American Apparel Seems to Actually Be on Its Last Leg

19 Aug

This is a re-post from the NY Times Fashion Blog’s news feed.  I’d be lying if I said this made me sad.  Maybe if they put something on sale every once in a while and thought of better campaigns than underage girls spreading their legs in leopard print, thong leotards.  For a company that is doing the right thing by manufacturing in the USA, their focus and intent seems to be a little off.  It sounds like people are finally taking notice and buying their neon leggings elsewhere.

American Apparel Seems to Actually Be on Its Last LegPhoto: Maura Murnanae

NY Times Post:

What would the world be like without American Apparel? What would your life be like without American Apparel? Naked? And cold, but with warmer ass cheeks? These questions, like it or not, become more real with each passing day as the clothing company’s financial woes reach terrifyingly dismal places. The company was just subpoenaed by the United States Attorney for the Southern District of New York for switching accounting firms, which sent the stock price tumbling 13 percent — leaving the shares dropping 66 percent as a whole over the last twelve months. The company has also failed to file its second-quarter earnings, while the SEC continues to threaten to de-list the company from the stock exchange. Meanwhile, CEO Dov Charney says that American Apparel might not meet obligations to creditors, which could lead to them losing access to their last lifeline of credit. All of these things, the company says, “raise substantial doubt that the company will be able to continue” under the threat of going bankrupt.

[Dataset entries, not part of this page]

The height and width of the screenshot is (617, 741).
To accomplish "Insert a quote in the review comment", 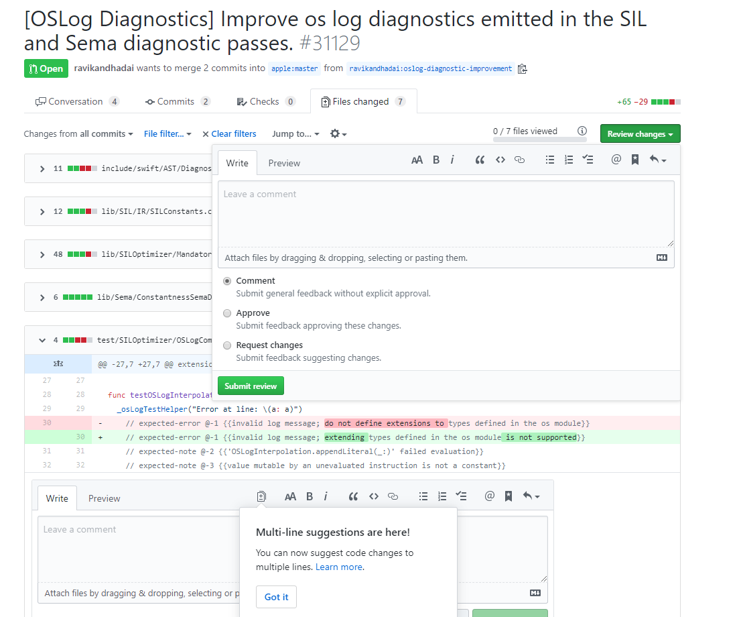I will pos(480,160).
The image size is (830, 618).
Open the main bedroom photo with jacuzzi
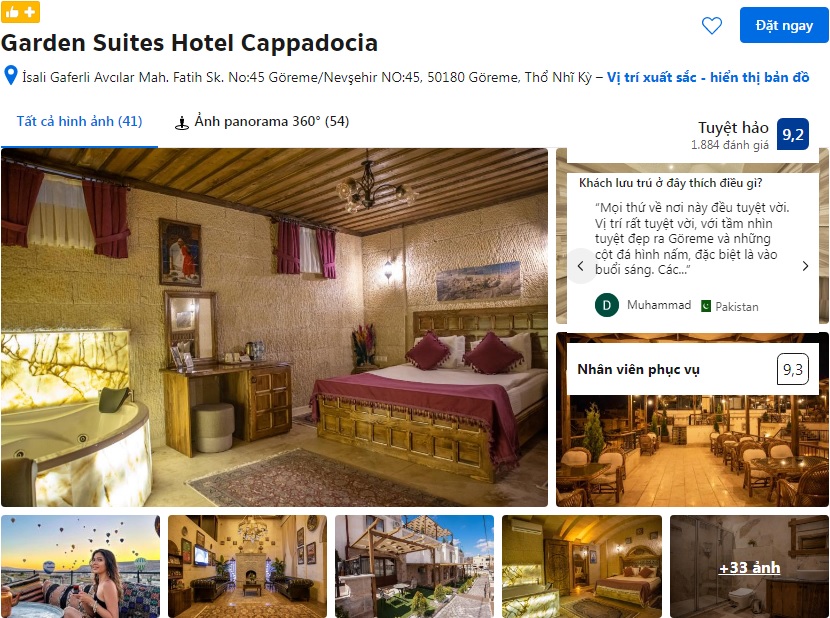point(274,327)
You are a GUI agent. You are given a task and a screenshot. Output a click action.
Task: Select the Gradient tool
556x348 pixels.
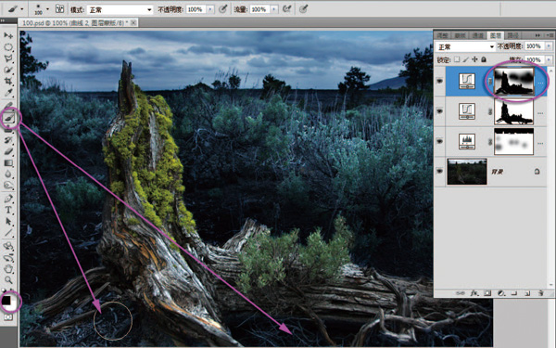click(x=8, y=163)
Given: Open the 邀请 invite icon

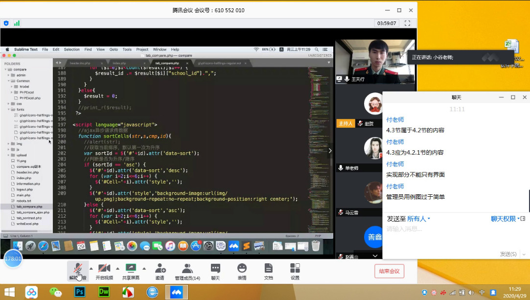Looking at the screenshot, I should point(160,269).
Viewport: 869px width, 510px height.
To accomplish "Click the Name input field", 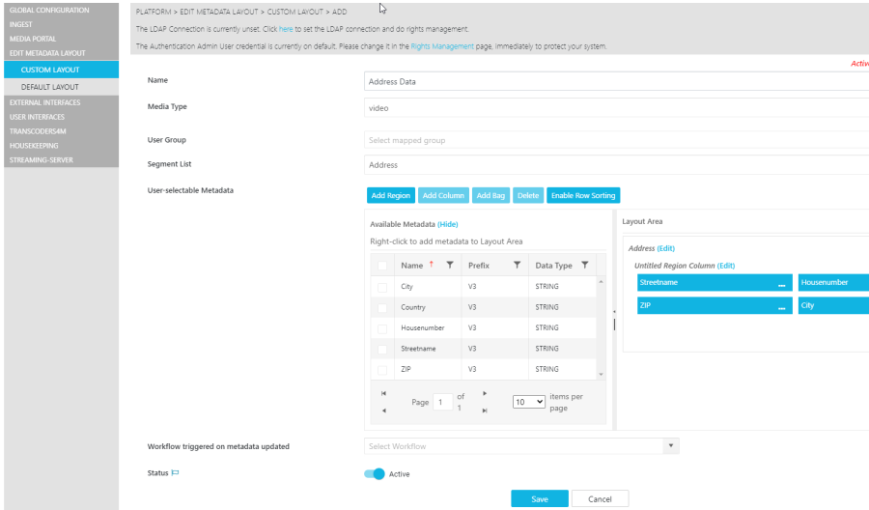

So how much do you love your leggings and your reasonably-but-kind-of-overpriced bat-wing hoodies? Do you love them? Do you really love them? Enter WWD:

“Based on this, and trends occurring in the company’s business after the second quarter and projected for the remainder of 2010, the company may not have sufficient liquidity necessary to sustain operations for the next twelve months,” American Apparel said.

The company estimates it has more than $91 million in debt at this point. Charney recently told Business Week:

“A lot of assumptions that I grew up with are no longer reality,” he says. “Those were things that we could rely on: that lenders will always be there, that they’ll behave ethically and they’ll always have money, that you can trust that as the sun comes up the consumer will be healthy, that we’ll always be close to full employment in developed nations. Now there are no certainties.”

American Apparel estimates second-quarter losses from operations — just operations! — to total around $5 to $7 million. Charney wears American Apparel exclusively. How many people like him are there in this world who would rather go naked than dress in past seasons’ AA? Now, if there’s a question we never wanted to know the answer to, that would be the one.